## PROBLEM REQUIREMENTS
Start your answer with the line containing "Given: Open the work boots with hammer image" and end it with the last line of the records below, retyping every line between exactly and adding nothing.

== DATA IN THIS EXERCISE

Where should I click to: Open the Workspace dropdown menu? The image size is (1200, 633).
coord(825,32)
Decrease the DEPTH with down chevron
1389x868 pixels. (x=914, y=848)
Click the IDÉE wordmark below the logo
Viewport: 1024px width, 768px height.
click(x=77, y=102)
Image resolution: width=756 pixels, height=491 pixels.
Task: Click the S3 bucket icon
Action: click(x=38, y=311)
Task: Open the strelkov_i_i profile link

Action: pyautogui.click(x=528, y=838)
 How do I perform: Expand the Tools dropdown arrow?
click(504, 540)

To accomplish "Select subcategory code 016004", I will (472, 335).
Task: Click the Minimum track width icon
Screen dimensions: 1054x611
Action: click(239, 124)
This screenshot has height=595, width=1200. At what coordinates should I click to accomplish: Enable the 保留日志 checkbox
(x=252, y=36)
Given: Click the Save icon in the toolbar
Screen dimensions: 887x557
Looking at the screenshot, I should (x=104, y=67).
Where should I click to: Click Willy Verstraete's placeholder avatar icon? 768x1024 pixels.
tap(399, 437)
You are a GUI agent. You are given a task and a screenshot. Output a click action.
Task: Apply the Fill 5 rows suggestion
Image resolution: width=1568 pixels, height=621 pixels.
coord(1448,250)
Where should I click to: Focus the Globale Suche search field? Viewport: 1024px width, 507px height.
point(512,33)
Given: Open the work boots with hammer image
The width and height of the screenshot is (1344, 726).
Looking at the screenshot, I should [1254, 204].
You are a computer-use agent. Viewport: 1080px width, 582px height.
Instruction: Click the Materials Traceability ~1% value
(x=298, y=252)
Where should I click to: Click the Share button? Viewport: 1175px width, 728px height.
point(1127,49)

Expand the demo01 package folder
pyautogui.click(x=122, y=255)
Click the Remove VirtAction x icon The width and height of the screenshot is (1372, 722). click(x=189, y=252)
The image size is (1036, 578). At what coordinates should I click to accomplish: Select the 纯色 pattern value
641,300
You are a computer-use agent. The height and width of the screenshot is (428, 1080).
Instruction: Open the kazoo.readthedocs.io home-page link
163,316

====

## RESPONSE BOX
Given: Open the work boots with hammer image
The width and height of the screenshot is (1344, 726).
Looking at the screenshot, I should [1254, 204].
You are a computer-use agent. Viewport: 1080px width, 582px height.
Instruction: Click the Materials Traceability ~1% value
(x=298, y=252)
Where should I click to: Click the Share button? Viewport: 1175px width, 728px height.
point(1127,49)

Expand the demo01 package folder
pyautogui.click(x=122, y=255)
Click the Remove VirtAction x icon The width and height of the screenshot is (1372, 722). click(x=189, y=252)
The image size is (1036, 578). At what coordinates should I click to accomplish: Select the 纯色 pattern value
641,300
You are a computer-use agent. The height and width of the screenshot is (428, 1080).
Instruction: Open the kazoo.readthedocs.io home-page link
163,316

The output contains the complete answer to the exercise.